Шеффер был теоретиком и философом; последователь Эдмунда Гуссерля, он применил феноменологическую редукцию к музыке, сформулировав принцип так называемого «редуцированного слушания» (écoute réduite), в рамках которого постулировалась необходимость прослушивания музыкального (или претендующего на это звание) материала при полном абстрагировании от всех априорных культурных коннотаций, связанных с теми или иными звуками, которые надлежит слышать в первозданной чистоте, как «просто звуки» – или, в терминологии Шеффера, «звуковые объекты» (objet sonore).

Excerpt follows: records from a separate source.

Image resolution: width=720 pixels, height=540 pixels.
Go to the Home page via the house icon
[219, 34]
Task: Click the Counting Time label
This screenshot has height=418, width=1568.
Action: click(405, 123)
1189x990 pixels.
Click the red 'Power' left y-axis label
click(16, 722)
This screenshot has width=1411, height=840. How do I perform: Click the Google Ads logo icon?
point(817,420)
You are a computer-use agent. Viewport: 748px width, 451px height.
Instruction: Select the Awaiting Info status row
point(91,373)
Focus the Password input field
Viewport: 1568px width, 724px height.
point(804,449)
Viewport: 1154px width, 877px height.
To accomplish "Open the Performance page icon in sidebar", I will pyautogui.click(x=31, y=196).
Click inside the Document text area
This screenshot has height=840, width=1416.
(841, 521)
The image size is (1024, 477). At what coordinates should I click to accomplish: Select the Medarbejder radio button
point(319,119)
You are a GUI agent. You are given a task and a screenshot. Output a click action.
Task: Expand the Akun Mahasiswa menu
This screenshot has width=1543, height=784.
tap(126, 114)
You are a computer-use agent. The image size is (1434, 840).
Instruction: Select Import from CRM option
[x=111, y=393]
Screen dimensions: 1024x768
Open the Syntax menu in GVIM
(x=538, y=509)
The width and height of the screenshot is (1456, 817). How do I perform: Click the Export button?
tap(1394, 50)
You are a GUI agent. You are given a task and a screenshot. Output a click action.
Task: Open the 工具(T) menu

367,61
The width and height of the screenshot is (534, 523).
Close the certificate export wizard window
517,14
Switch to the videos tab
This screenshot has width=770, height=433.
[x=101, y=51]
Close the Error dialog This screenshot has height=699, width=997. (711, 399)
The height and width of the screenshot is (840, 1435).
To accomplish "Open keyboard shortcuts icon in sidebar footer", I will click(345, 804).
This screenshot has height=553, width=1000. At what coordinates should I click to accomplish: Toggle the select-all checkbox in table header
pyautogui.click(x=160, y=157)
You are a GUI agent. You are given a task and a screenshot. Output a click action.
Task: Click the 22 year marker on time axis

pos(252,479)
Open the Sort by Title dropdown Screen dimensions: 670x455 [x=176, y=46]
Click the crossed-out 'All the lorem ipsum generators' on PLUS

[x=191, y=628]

С точки зрения Гуссерля, подобный интеллектуальный опыт способен вернуть нас «назад, к самим вещам»[738]; по логике Шеффера, примененный к акустической природе мира, он позволит услышать «подлинную музыку» в том виде, в котором мы ее воспринимаем в самом акте слушания, отгораживаясь в этот момент от всякого культурного опыта. Комплементарной идее редуцированного слушания была идея «акусматической музыки», то есть такой музыки, источник которой неизвестен или как минимум не виден; данное понятие ссылалось на акусматиков, учеников Пифагора, которых философ наставлял, скрываясь за ширмой, дабы своим видом и жестами не отвлекать их от смысла слов. Логика преемственности, побудившая Шеффера использовать это полузабытое слово, понятна – акусматическая музыка точно так же в силу сокрытости своего источника предназначена была для того, дабы жестами музыкантов не отвлекать слушателя от сосредоточения на том, что единственно важно, – на звуке[739]. Строго говоря, мы все в повседневной жизни сталкиваемся теперь с акусматической музыкой, так как акустические системы и наушники не могут считаться устройствами, которые производят музыку; тем не менее, чтобы достичь чаемого Шеффером идеала, нам надо уметь абстрагироваться и от своего культурного опыта, в силу которого мы, услышав звук скрипки или виолончели, с легкостью можем вообразить и инструмент, и исполнителя, связывая, таким образом, накрепко звук с его источником хотя бы в мыслях[740]. От этой привычки очень трудно избавиться, и тут опять на помощь приходит электронный музыкальный инструмент, способный создать музыкальный звук, который мы не сможем атрибутировать никакому привычному предмету или устройству.